**Exercise material**

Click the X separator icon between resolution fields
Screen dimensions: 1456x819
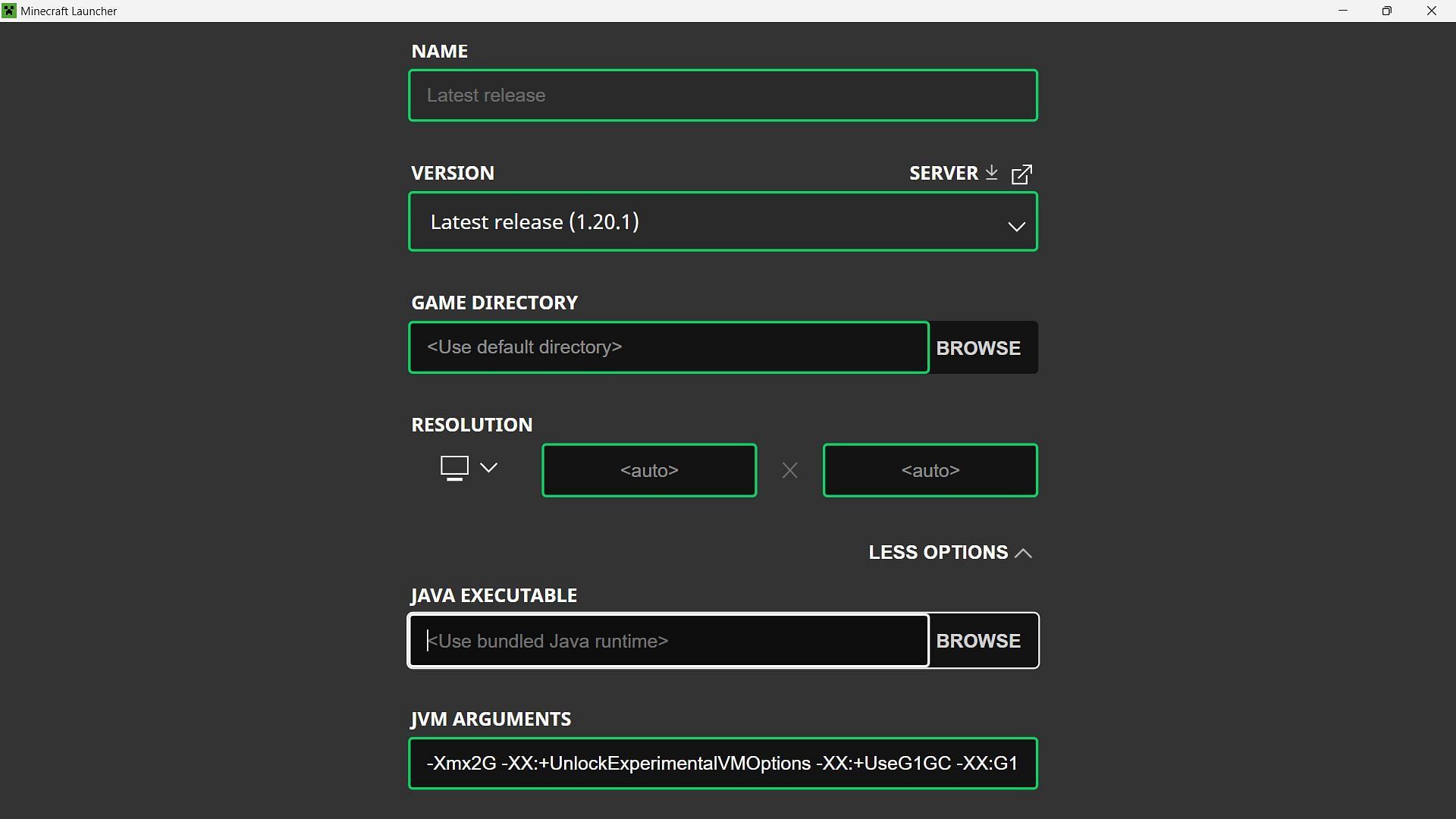pos(789,470)
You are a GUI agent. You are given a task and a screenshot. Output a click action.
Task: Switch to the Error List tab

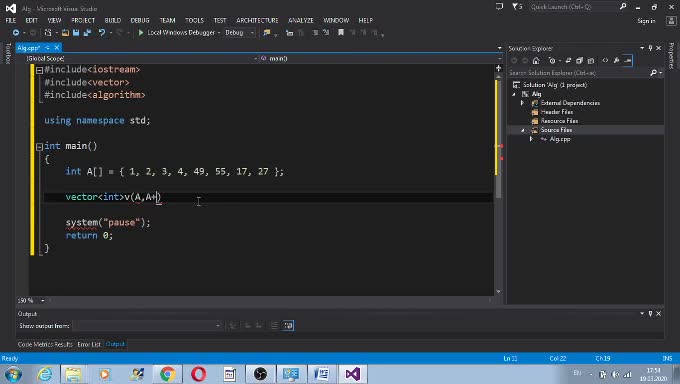point(89,344)
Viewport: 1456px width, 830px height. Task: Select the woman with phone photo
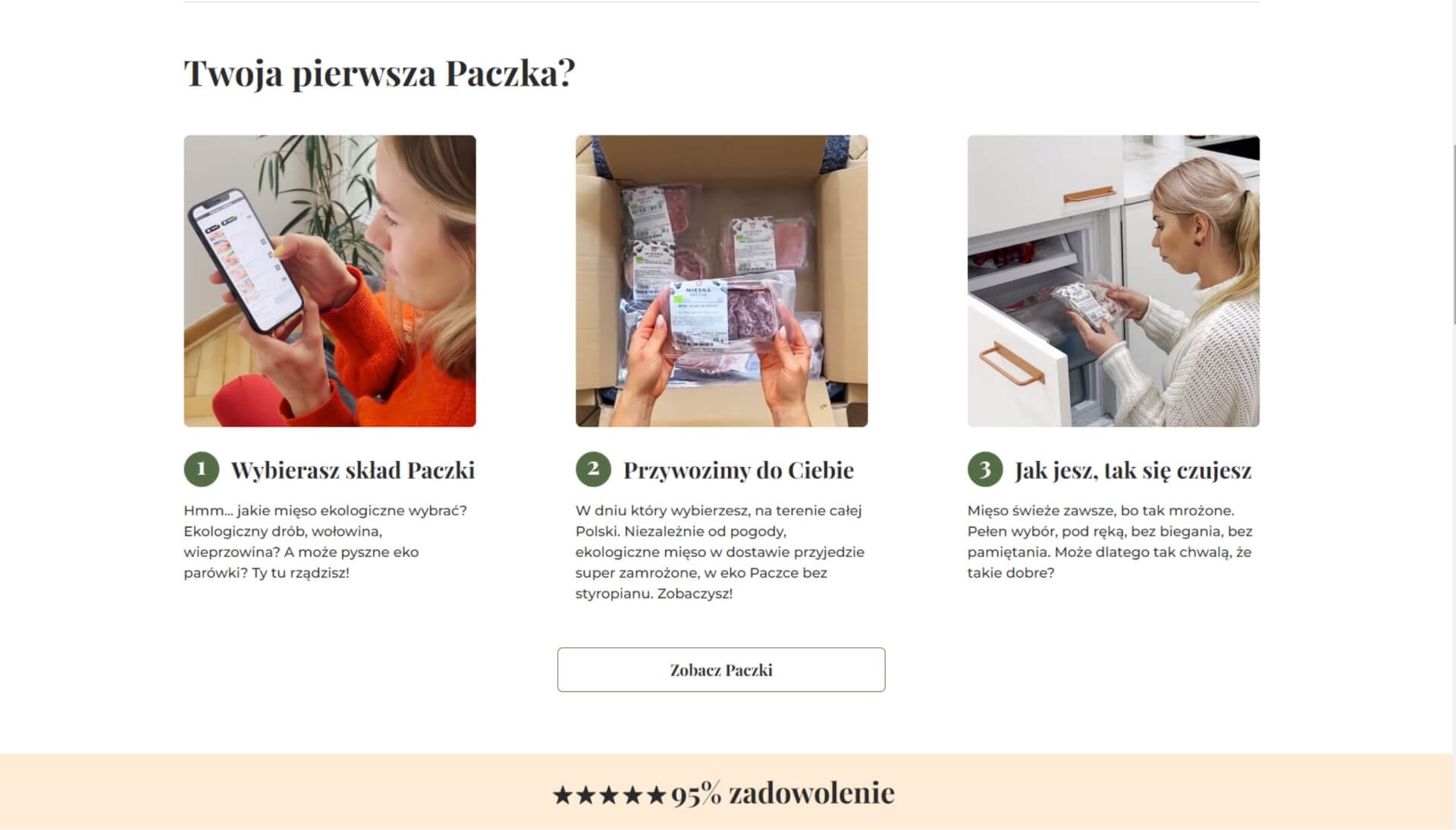point(330,281)
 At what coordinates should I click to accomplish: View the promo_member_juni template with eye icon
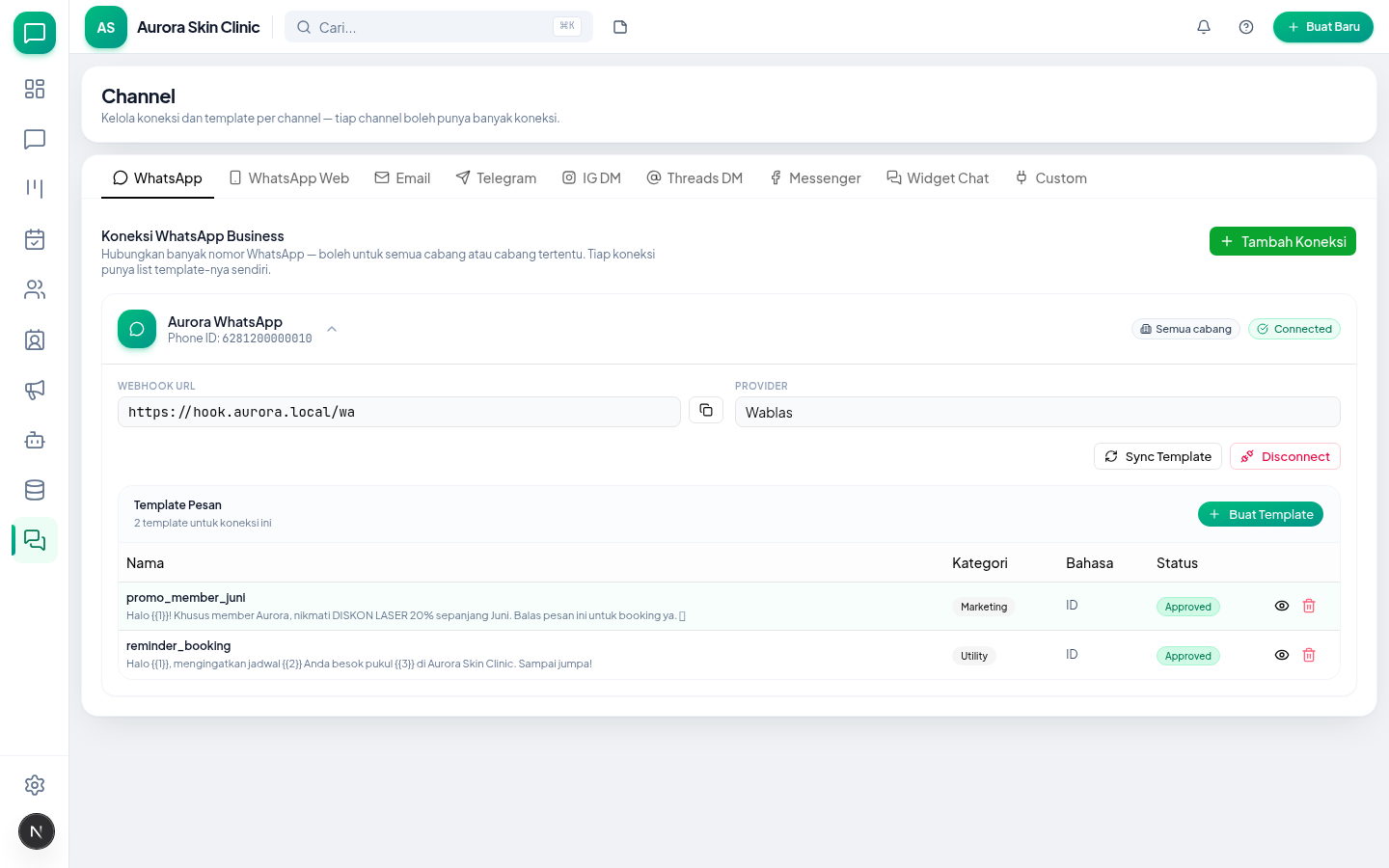1282,606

**Your goal**
A word-for-word transcript of the entries above is needed, with pictures removed.

**Answer to the exercise**
Click the X separator icon between resolution fields
Screen dimensions: 1456x819
pos(789,470)
You are a GUI agent. You are given a task and a screenshot. Output a click action.
Task: Switch to the Error List tab

point(89,344)
Viewport: 1456px width, 830px height. Task: Select the woman with phone photo
point(330,281)
 At what coordinates should I click to accomplish: View the promo_member_juni template with eye icon
1282,606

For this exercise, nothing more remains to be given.